Deploy the keycloak-resources deployment for keycloak-operator helm chart on AWS EKS

Question

Pulumi · Accepted Answer

To deploy the `keycloak-resources` deployment using the `keycloak-operator` Helm chart on an AWS EKS cluster using Pulumi, you must follow a series of steps:

1. **Create an EKS Cluster**: You will need an EKS cluster where Keycloak and its operator will be deployed. The Pulumi EKS package simplifies the creation of an EKS cluster.

2. **IAM Role for EKS**: AWS requires an IAM role that EKS can assume to create AWS resources such as Elastic Load Balancers.

3. **Deploy the Helm chart for keycloak-operator**: Helm charts help to deploy applications on Kubernetes clusters. The `keycloak-operator` Helm chart will provision the necessary operator to manage Keycloak instances in the EKS cluster.

4. **Keycloak Resources using keycloak-operator**: After deploying the operator, you can define `keycloak-resources` such as realms, users, or clients using custom resources that the Keycloak operator will manage.

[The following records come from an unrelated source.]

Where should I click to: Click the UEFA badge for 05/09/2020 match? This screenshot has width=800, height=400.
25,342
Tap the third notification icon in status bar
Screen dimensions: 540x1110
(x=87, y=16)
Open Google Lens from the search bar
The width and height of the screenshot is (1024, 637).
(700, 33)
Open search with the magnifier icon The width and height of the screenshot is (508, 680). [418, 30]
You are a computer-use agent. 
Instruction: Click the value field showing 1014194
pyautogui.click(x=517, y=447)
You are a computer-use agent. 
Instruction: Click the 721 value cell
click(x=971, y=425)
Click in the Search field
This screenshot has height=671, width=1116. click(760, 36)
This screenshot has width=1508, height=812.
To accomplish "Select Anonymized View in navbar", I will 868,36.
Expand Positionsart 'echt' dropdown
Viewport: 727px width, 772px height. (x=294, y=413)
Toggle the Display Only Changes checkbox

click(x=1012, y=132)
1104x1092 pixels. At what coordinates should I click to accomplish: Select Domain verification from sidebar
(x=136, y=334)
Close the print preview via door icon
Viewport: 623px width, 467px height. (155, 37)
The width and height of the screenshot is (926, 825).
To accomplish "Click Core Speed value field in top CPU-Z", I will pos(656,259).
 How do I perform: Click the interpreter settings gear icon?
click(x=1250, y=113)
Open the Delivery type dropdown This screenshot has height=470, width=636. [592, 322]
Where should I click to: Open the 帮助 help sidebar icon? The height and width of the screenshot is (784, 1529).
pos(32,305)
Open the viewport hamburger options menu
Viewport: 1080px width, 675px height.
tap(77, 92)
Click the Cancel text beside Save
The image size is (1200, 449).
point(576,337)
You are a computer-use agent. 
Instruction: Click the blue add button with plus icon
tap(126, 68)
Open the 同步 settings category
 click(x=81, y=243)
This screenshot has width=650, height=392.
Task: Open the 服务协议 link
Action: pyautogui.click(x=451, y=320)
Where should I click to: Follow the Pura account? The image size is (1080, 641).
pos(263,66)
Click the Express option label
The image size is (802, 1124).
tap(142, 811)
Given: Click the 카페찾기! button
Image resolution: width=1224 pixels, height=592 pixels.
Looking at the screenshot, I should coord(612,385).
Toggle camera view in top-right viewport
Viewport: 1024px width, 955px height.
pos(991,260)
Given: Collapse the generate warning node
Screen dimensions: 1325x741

Below is a detailed program written in TypeScript for use with Pulumi to deploy a Keycloak instance on AWS EKS. Before you run the code, make sure you have the Pulumi CLI installed and configured with the necessary AWS credentials.

```typescript
import * as eks from "@pulumi/eks";
import * as aws from "@pulumi/aws";
import * as pulumi from "@pulumi/pulumi";
import * as k8s from "@pulumi/kubernetes";

// Create an EKS Cluster
// This will create an AWS EKS cluster with default configurations. You may need to adjust
// specific configurations like instance types or the number of nodes as per the requirements.
const cluster = new eks.Cluster("my-eks-cluster", {
    // The instanceType to use for the cluster's nodes. Defaults to "t2.medium".
    instanceType: "t2.medium",
    // The number of worker nodes that the cluster should initially start with.
    desiredCapacity: 2,
    // If you need to specify a specific Kubernetes version, you can add it here.
    // Otherwise, EKS chooses the default version.
    version: "1.21",
});

// Using the cluster's kubeconfig, create a Kubernetes provider that we'll use for deploying 
// the Helm chart later in the code.
const k8sProvider = new k8s.Provider("k8s-provider", {
    kubeconfig: cluster.kubeconfig.apply(JSON.stringify),
});

// Deploy keycloak-operator using the Helm Provider.
// Here, we use the Pulumi Kubernetes Provider to interact with the created EKS cluster.
// Replace 'my-keycloak-operator' with your preferred release name and 'namespace' with the
// namespace you want to deploy into.
const keycloakOperatorChart = new k8s.helm.v3.Chart("my-keycloak-operator", {
    chart: "keycloak-operator",
    version: "1.0.0", // Replace with the version of the keycloak-operator Helm chart you wish to deploy
    namespace: "default",
    // Set the values for the Helm chart as needed.
    values: {
        // Custom values for the Helm chart can be set here if needed
    },
}, { provider: k8sProvider });

// Once the keycloak-operator is installed and running, you can deploy Keycloak resources.
// Here's an example of how you could create a Keycloak instance using the keycloak-operator.
const keycloakInstance = new k8s.apiextensions.CustomResource("my-keycloak-instance", {
    apiVersion: "keycloak.org/v1alpha1",
    kind: "Keycloak",
    metadata: {
        namespace: "default", // Ensure this is the same namespace as the operator
    },
    spec: {
        instances: 1,
        // Define the specifications for your Keycloak instance here.
        // You will need to consult the keycloak-operator documentation for the required spec values.
    },
}, { provider: k8sProvider, dependsOn: [keycloakOperatorChart] });

// Export the cluster's kubeconfig and Keycloak URL
export const kubeconfig = cluster.kubeconfig;
export const keycloakUrl = pulumi.interpolate`http://${keycloakInstance.status.externalUrl}`;

```

This program sets up an AWS EKS cluster, then deploys the `keycloak-operator` Helm chart into it. After that, it uses the Keycloak operator to create a Keycloak instance. Once the program is executed with `pulumi up`, it will print out the kubeconfig needed to manage the Kubernetes cluster and the external URL to access Keycloak.

Make sure to replace `1.0.0` with the actual version of the keycloak-operator Helm chart you wish to deploy and update the `kind: "Keycloak"` CustomResource with the actual API version and specifications for deploying Keycloak resources.

The `dependsOn` option in the Keycloak custom resource makes sure that it is created only after the Keycloak operator has been deployed by the Helm chart.

Running `pulumi up` will start the deployment process, and once completed, you should be able to access your EKS cluster and Keycloak URL.